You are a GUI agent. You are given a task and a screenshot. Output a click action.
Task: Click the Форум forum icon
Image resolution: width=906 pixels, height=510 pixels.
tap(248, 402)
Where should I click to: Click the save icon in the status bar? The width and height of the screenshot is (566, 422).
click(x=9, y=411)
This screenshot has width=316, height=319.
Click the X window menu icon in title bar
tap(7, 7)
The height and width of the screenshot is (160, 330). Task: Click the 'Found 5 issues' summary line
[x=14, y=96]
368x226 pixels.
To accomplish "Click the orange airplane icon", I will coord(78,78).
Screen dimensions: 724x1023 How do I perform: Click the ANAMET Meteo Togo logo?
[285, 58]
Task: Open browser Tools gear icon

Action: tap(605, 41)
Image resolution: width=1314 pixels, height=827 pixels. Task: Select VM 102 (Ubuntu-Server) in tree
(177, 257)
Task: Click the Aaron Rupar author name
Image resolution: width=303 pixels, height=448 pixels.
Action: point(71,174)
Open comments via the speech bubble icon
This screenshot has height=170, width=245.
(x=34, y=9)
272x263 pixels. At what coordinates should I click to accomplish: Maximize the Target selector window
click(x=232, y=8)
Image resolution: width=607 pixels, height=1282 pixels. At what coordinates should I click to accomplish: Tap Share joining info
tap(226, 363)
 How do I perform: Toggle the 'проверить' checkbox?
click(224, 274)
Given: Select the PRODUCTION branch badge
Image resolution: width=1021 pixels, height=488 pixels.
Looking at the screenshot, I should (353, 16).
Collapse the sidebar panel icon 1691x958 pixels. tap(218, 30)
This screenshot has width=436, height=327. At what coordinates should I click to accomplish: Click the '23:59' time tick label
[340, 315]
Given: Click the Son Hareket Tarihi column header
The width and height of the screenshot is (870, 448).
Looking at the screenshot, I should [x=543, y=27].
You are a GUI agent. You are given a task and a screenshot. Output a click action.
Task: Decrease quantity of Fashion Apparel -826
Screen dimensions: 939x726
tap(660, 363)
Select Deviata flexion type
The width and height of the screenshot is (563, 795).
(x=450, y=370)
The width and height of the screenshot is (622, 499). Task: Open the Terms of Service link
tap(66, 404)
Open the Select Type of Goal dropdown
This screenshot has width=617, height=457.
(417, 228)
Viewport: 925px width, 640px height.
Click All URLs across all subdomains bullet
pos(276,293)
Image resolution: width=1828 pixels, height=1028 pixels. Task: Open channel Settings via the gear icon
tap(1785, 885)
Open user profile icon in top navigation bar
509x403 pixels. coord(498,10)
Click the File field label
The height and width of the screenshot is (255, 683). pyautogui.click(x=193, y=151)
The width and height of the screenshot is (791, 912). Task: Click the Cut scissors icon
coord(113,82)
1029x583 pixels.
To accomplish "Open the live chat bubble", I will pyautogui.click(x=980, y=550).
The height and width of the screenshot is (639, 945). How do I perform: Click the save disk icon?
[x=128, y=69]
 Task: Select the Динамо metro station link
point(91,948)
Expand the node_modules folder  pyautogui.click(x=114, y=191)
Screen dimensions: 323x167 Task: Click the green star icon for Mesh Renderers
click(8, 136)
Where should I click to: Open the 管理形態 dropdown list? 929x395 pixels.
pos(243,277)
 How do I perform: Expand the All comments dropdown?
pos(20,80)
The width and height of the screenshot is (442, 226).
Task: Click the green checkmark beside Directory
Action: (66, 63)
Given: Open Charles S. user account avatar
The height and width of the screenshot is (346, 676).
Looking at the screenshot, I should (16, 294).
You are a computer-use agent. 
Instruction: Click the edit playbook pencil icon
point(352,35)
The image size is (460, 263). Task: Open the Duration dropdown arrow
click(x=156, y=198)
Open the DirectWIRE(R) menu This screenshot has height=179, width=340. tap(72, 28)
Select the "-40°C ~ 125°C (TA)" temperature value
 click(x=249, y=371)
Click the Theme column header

-------

EXERCISE DETAILS:
Reproduce all of the records above, line for line, without changing anything.

RESULT BELOW:
You are a GUI agent. You are given a task and a screenshot. Output a click action.
Task: Click the Форум forum icon
Image resolution: width=906 pixels, height=510 pixels.
tap(248, 402)
Where should I click to: Click the save icon in the status bar? The width and height of the screenshot is (566, 422).
click(x=9, y=411)
This screenshot has width=316, height=319.
Click the X window menu icon in title bar
tap(7, 7)
The height and width of the screenshot is (160, 330). Task: Click the 'Found 5 issues' summary line
[x=14, y=96]
368x226 pixels.
To accomplish "Click the orange airplane icon", I will coord(78,78).
Screen dimensions: 724x1023 How do I perform: Click the ANAMET Meteo Togo logo?
[285, 58]
Task: Open browser Tools gear icon

Action: tap(605, 41)
Image resolution: width=1314 pixels, height=827 pixels. Task: Select VM 102 (Ubuntu-Server) in tree
(177, 257)
Task: Click the Aaron Rupar author name
Image resolution: width=303 pixels, height=448 pixels.
Action: point(71,174)
Open comments via the speech bubble icon
This screenshot has height=170, width=245.
(x=34, y=9)
272x263 pixels. At what coordinates should I click to accomplish: Maximize the Target selector window
click(x=232, y=8)
Image resolution: width=607 pixels, height=1282 pixels. At what coordinates should I click to accomplish: Tap Share joining info
tap(226, 363)
 How do I perform: Toggle the 'проверить' checkbox?
click(224, 274)
Given: Select the PRODUCTION branch badge
Image resolution: width=1021 pixels, height=488 pixels.
Looking at the screenshot, I should (353, 16).
Collapse the sidebar panel icon 1691x958 pixels. tap(218, 30)
This screenshot has width=436, height=327. At what coordinates should I click to accomplish: Click the '23:59' time tick label
[340, 315]
Given: Click the Son Hareket Tarihi column header
The width and height of the screenshot is (870, 448).
Looking at the screenshot, I should [x=543, y=27].
You are a GUI agent. You are given a task and a screenshot. Output a click action.
Task: Decrease quantity of Fashion Apparel -826
Screen dimensions: 939x726
tap(660, 363)
Select Deviata flexion type
The width and height of the screenshot is (563, 795).
(x=450, y=370)
The width and height of the screenshot is (622, 499). Task: Open the Terms of Service link
tap(66, 404)
Open the Select Type of Goal dropdown
This screenshot has width=617, height=457.
(417, 228)
Viewport: 925px width, 640px height.
Click All URLs across all subdomains bullet
pos(276,293)
Image resolution: width=1828 pixels, height=1028 pixels. Task: Open channel Settings via the gear icon
tap(1785, 885)
Open user profile icon in top navigation bar
509x403 pixels. coord(498,10)
Click the File field label
The height and width of the screenshot is (255, 683). pyautogui.click(x=193, y=151)
The width and height of the screenshot is (791, 912). Task: Click the Cut scissors icon
coord(113,82)
1029x583 pixels.
To accomplish "Open the live chat bubble", I will pyautogui.click(x=980, y=550).
The height and width of the screenshot is (639, 945). How do I perform: Click the save disk icon?
[x=128, y=69]
 Task: Select the Динамо metro station link
point(91,948)
Expand the node_modules folder  pyautogui.click(x=114, y=191)
Screen dimensions: 323x167 Task: Click the green star icon for Mesh Renderers
click(8, 136)
Where should I click to: Open the 管理形態 dropdown list? 929x395 pixels.
pos(243,277)
 How do I perform: Expand the All comments dropdown?
pos(20,80)
The width and height of the screenshot is (442, 226).
Task: Click the green checkmark beside Directory
Action: (66, 63)
Given: Open Charles S. user account avatar
The height and width of the screenshot is (346, 676).
Looking at the screenshot, I should (16, 294).
You are a computer-use agent. 
Instruction: Click the edit playbook pencil icon
point(352,35)
The image size is (460, 263). Task: Open the Duration dropdown arrow
click(x=156, y=198)
Open the DirectWIRE(R) menu This screenshot has height=179, width=340. tap(72, 28)
Select the "-40°C ~ 125°C (TA)" temperature value
 click(x=249, y=371)
Click the Theme column header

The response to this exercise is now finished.